Die Geschichte des «Chicken Kiev» ist einigermassen unübersichtlich. Ganz offenbar war es zumindest in den sechziger bis achtziger Jahren ein Standard auf der Karte der Intourist-Hotels und Restaurants in der ganzen Sowjetunion. Lesley Chamberlain schreibt in ihrem Standardwerk «The Food and Cooking of Russia» (S. 151): «This is a Soviet hotel and restaurant classic which has no prerevolutionary history as far as I have been able to discover.» Marian Burros indes zitiert in ihrem Artikel «Fare of the country – Further Tribulations of the Chicken From Kiev» («New York Times», 14. August 1988) einen ukrainischen Restaurateur namens Christenco Vitali, Direktor des Restaurants im Hotel «Dniepro» in Kiev, dessen Aussage zufolge das Rezept 1819 von einem Koch aus Kiew erfunden und erstmals in Moskau zubereitet wurde. «The Russian Tea Room Cookbook» (S. 74) von Faith Stewart-Gordon und Nika Hazelton wiederum nennt Chicken Kiev das «most famous an best known of all Russian dishes», räumt jedoch ein, seine «Kievian origins are obscure and it seems most likely that Chicken Kiev was a creation of the great French chef Carême at the Court of Alexander I.» Helen und George Papashvily («Die Küche Russlands», S. 136) beschreiben es bloss als «one of the great classic Soviet dishes that has achieved international fame» – ohne sich auf Hyothesen zu seinen Ursprüngen einzulassen.
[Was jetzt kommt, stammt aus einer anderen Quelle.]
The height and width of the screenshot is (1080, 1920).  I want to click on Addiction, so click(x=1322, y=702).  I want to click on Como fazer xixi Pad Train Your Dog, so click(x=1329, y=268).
Das «Chicken Kiev» war jedoch auch im Westen weit verbreitet – es passt ja auch gut zu den Vorstellungen einer luxuriösen Küche, wie man sie sich in den sechziger und siebziger Jahren machte. Kein Wunder also, kommt es auch in der kultigen Fernsehserie «Mad Man» zu Ehren, die ja im New York der 1960er Jahre spielt. «They have Chicken Kiev», sagt da Roger zu Don: «The butter squirts everywhere.» Laut Felicity Cloake («How to cook the perfect chicken kiev», «The Guardian», 7. Juni 2012) war «Chicken Kiev» das erste gefrorene Fertiggericht im Angebot der Supermarktkette «Marks & Spencer». Heute wird «Chicken Kiev» im Westen nur noch selten angeboten – die viele Butter, die da zum Einsatz kommt, verträgt sich nicht gut mit den gegenwärtigen Vorstellungen einer gesunden Diät.
Doch das «Chicken Kiev» hat seine Meriten – vor allem weil es einem Stück Fleisch, das meistens sehr trockenen auf den Tisch kommt, eine schöne Saftigkeit gibt. Die Tradition sieht vor, dass nur Butter ins Fleisch gepackt wird, ohne jede Würze. Der sintflutartige Ausfluss der Butter beim Aufschneiden des Stückes stellt zwar eine hübsche Überraschung dar, aromatisch aber ist das Gericht so auf den Geschmack der geschmolzenen Butter beschränkt. Das räumen sogar die Papashvilis (S. 136) ein, die sonst viel auf Tradition halten, und sie schlagen eine stärker gewürzte Version vor: «Weniger traditionell sind die […] zusätzlichen Gewürze, die einem zwar typischen, aber ansonsten nüchternen Gericht eine interessante Note verleihen.»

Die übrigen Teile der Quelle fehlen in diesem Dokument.